Branding
It's your identity, your personality, your image. Managing your brand in the global market requires a well thought out strategy and finely executed campaigns in order to strengthen and build your brand's value.
Branding a nation
Some countries have national images so strong that they amount to “megabrands, ” while others have successfully turned around, or repositioned, their national brand. Still others are actively working to polish their brand identity.
- Branding April 2006
Today, we live in a world which globalisation has turned into a single marketplace, where every country must compete with every other country for its share of the world’s consumers, tourists and investors, and for the attention and respect of the international media, of other governments, and the people of other countries. It is also a world in which international public opinion matters as never before.
Nations are brands because people perceive them as brands. Few of us have time to learn what most countries are really like, so we navigate through the complexity of the modern world armed with a few simple clichés about places: France is about fashion, Italy is about style, America about power and money, Germany about engineering and Japan about technology.
We may not like this, but there’s little we can do to change it. It’s very hard for a country, even a famous and powerful country like America, let alone the less well-known countries of the developing world with virtually no presence in the international media, to persuade people in other parts of the world to go beyond these simple brand images and start to understand the real complexities, the contradictions and the social and cultural riches which lie behind them.
So it becomes the primary responsibility of national leaders to find out what their country’s brand image really is, and to develop a proper strategy for managing it; to build a nation brand that is fair, true, positive, attractive, memorable, genuinely useful to their economic, political and social aims, and which honestly reflects the spirit, the genius and the will of their people. Managing the national brand has become one of the primary skills of governments in the 21st century.
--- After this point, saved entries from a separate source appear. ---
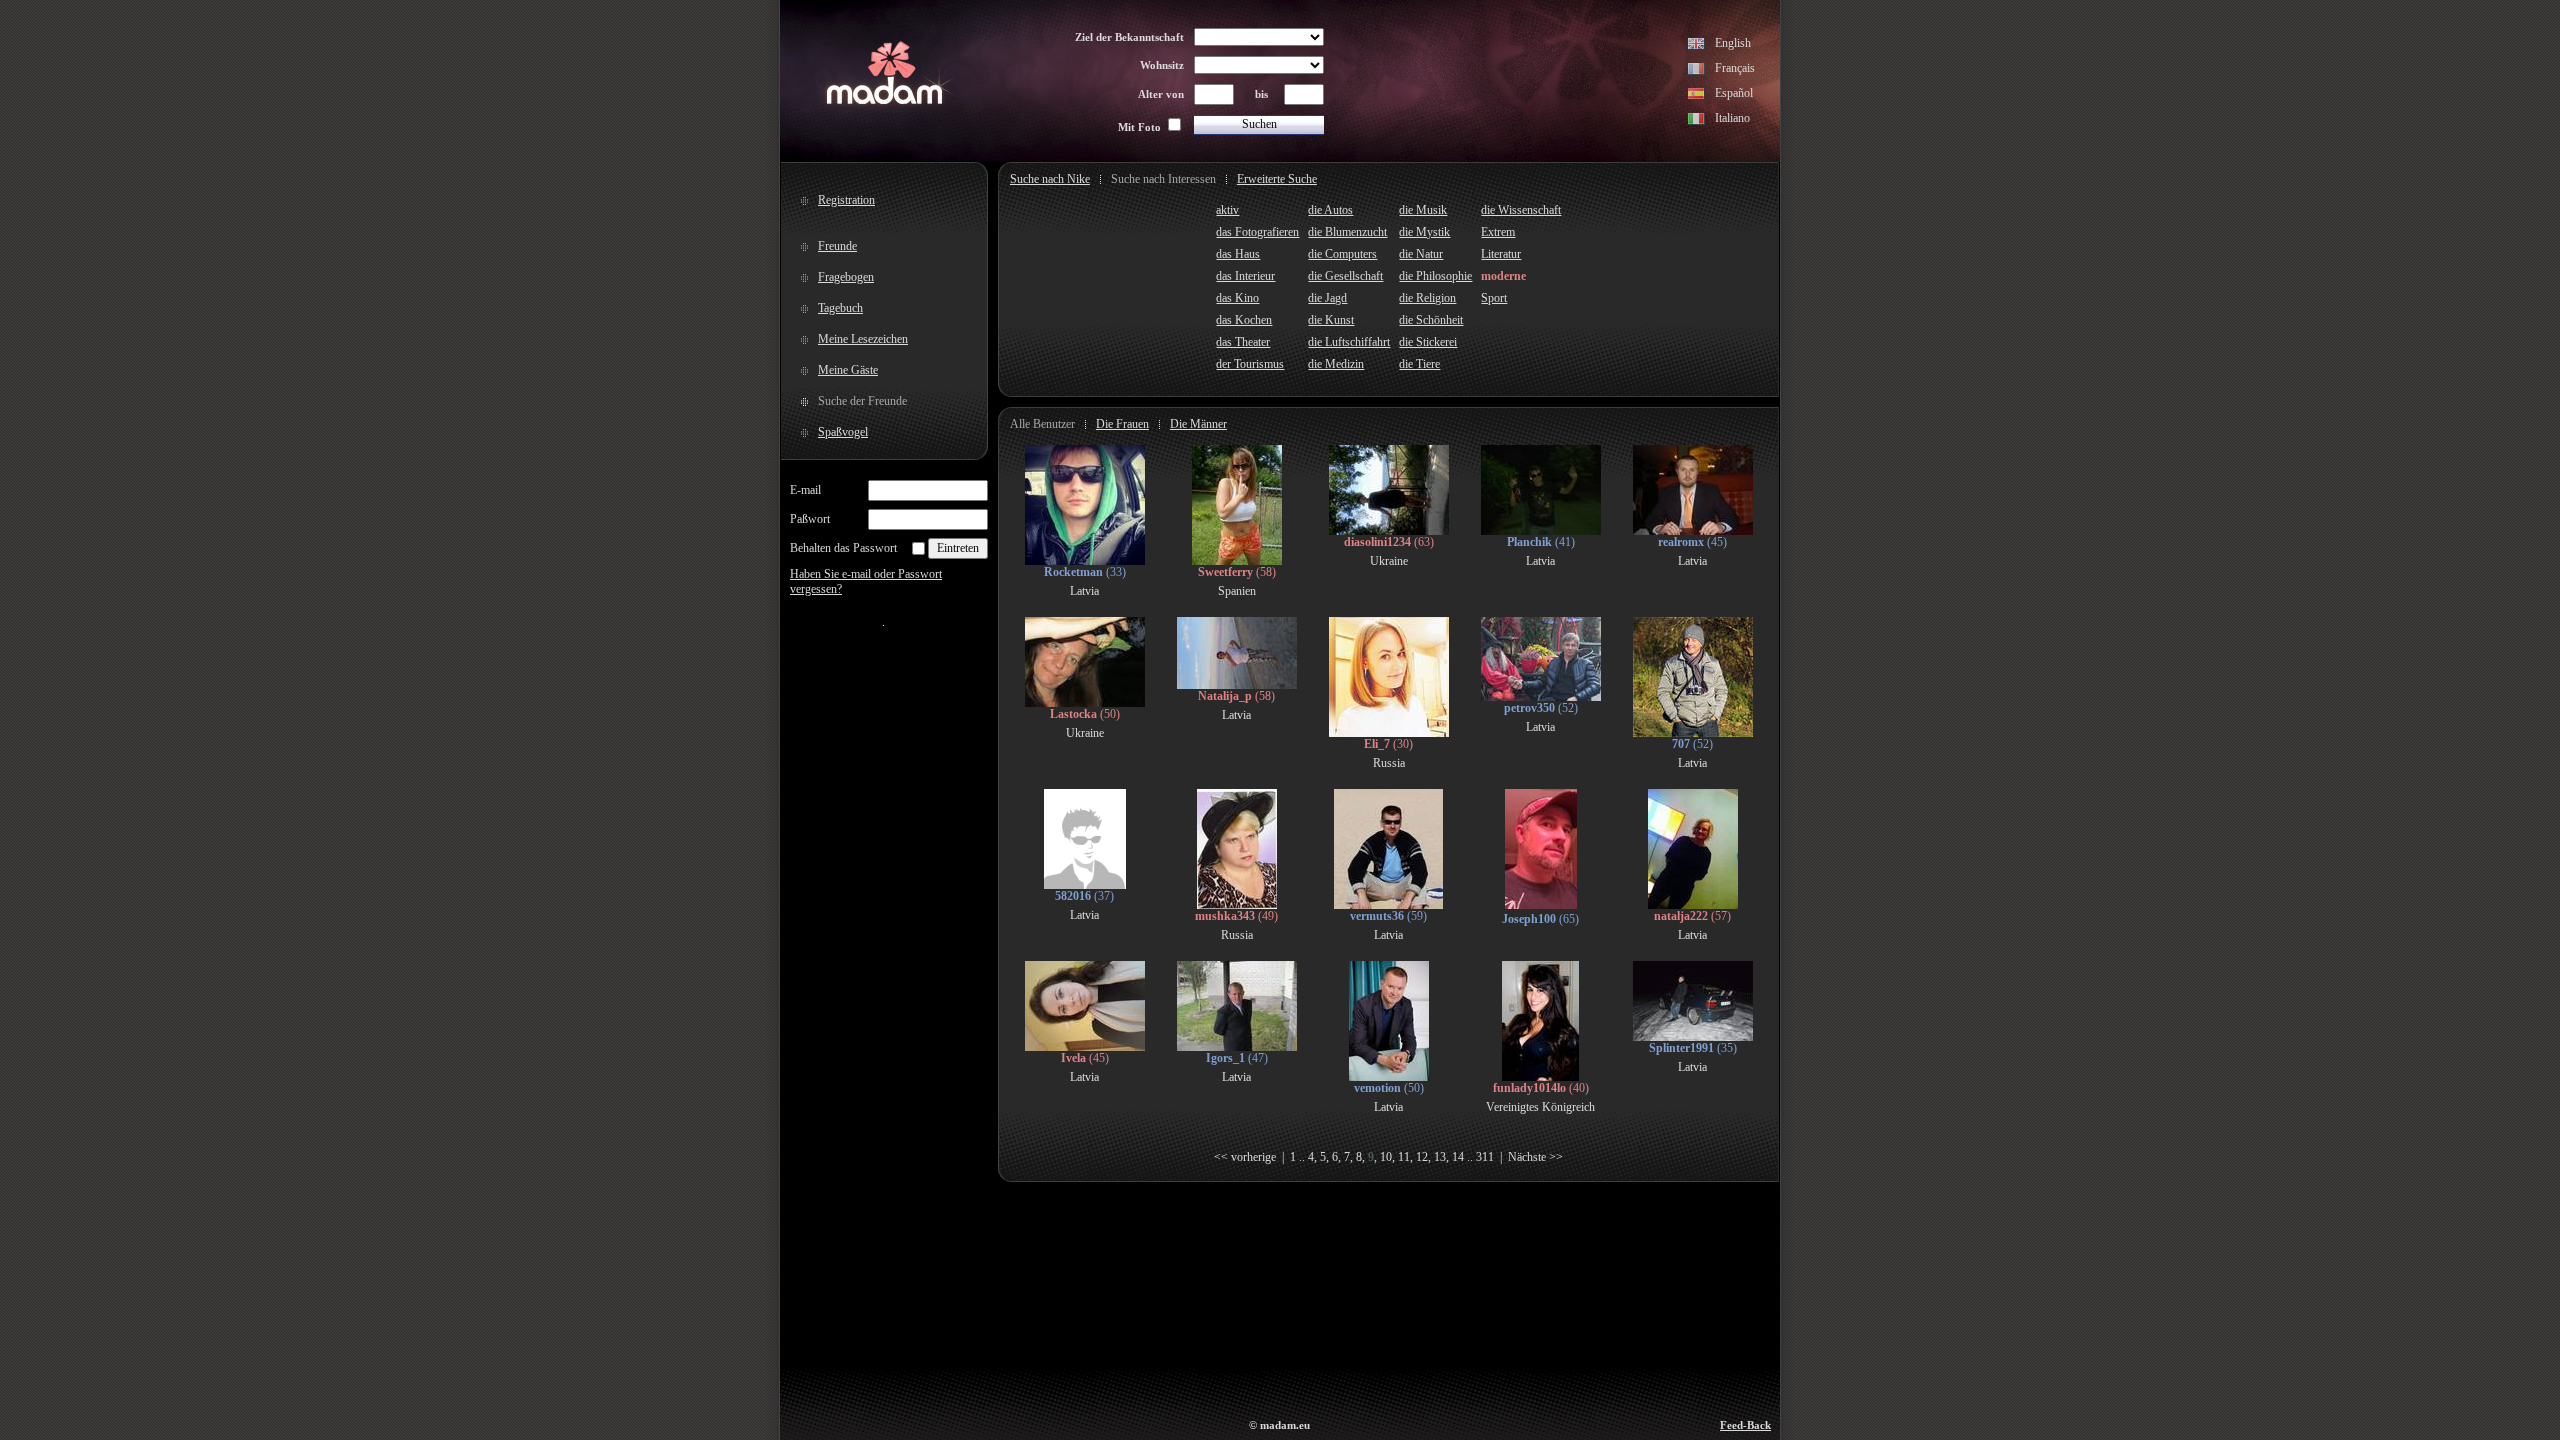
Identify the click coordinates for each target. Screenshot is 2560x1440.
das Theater (1243, 342)
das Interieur (1245, 276)
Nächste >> (1535, 1157)
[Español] (1696, 96)
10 (1386, 1157)
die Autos (1330, 210)
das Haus (1238, 254)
Obviously countries aren’t soap powder, but just like companies, they depend on their reputation, and must look after it very carefully: it is their most precious asset. A strong national brand helps to attract investment, talent, consumers and tourists, and enhances the country’s cultural and political influence. It’s virtually impossible for countries to compete today without one.
NATION BUILDING
It’s easier for countries like Canada, Australia, New Zealand, Sweden and Switzerland, which aren’t in the mainstream of global politics, to achieve good rankings; negative attributes nearly always accrue to prominent countries as a result of unpopular foreign policies (America, which comes 13th, is a good example of this).
Countries which don’t have powerful and distinctive brand images of their own often suffer from “continent branding effect”, where, rightly or wrongly, they are closely identified in people’s minds with the overall characteristics of their region or continent.
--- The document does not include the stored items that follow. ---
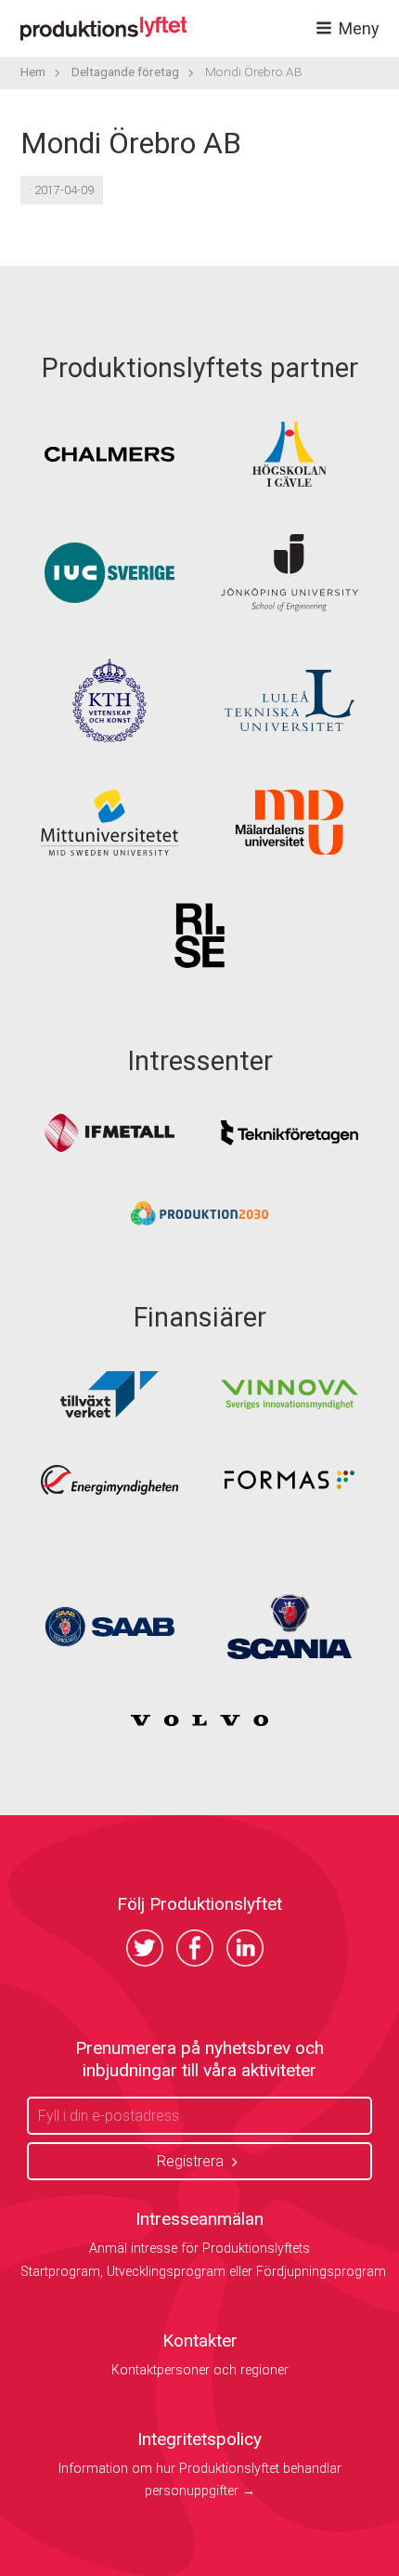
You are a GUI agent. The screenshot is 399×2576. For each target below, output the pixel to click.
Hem (32, 71)
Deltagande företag (125, 71)
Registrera (190, 2161)
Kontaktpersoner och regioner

This is the fate of all African nations with the sole exception of South Africa, most Latin American countries, and several countries in the Middle East: from a distance, people find it hard to distinguish between little-known states, and the consequence is that several prosperous, well-governed and attractive countries end up sharing the brand images of the poorest and least stable. And the problem is always compounded by media attention on conflicts and crises, which ensures that the most troubled nations are the ones with the most powerful brand images.
BRAND MANAGEMENT
Any discussion about the brand values of nations raises the question of whether there is anything that can be done to change them, to reverse a negative image, or just to manage a brand as well as the better corporations sometimes succeed in doing.
Just as advertising can’t sell a product which doesn’t deliver on its promises or which people don’t need, so a country can’t build its reputation by singing its own praises or spewing out endless information about its wonderful products, investment opportunities, people, places and achievements. In today’s world, information is virtually valueless because there’s so much of it. If someone has already decided to buy, then they will welcome information; if not, they will simply ignore it.
In the end, if a nation wants to change its brand image, it must learn to behave differently — not an easy or a quick task by any means. But only through constant innovation, in all sectors, which is aligned to a clear national strategy, can the new “story of the nation” be proved to be the true story to the rest of the world. Almost every place, at some level, gets the reputation it deserves, so if it wants a new reputation, it needs to do different things.
Fortunately, there are examples to prove that a country’s international reputation can be managed and changed to better represent the current reality and future aspirations of the place, as long as there is a clear strategy for doing so, leadership, and proper coordination between government, the public and private sector, and the population in general. The natural channels of communication of all places — what I call the “nation brand hexagon” of governance, culture, people, products, tourism and trade and investment promotion — need to be harmonised around a single, clear, visionary strategy for positioning the nation competitively in the global marketplace.
The message about nation branding is of critical importance to developing nations, which don’t have the time to wait until their image catches up with the rapid pace of their development. In a deeper sense, nation branding also provides a way for newer, smaller and less well-known countries to establish their true cultural, social and historical identity, and carve themselves a “perceptual niche” in the global community. Nation branding is a new paradigm for statecraft, and one of the most powerful tools for competitive advantage in the modern age.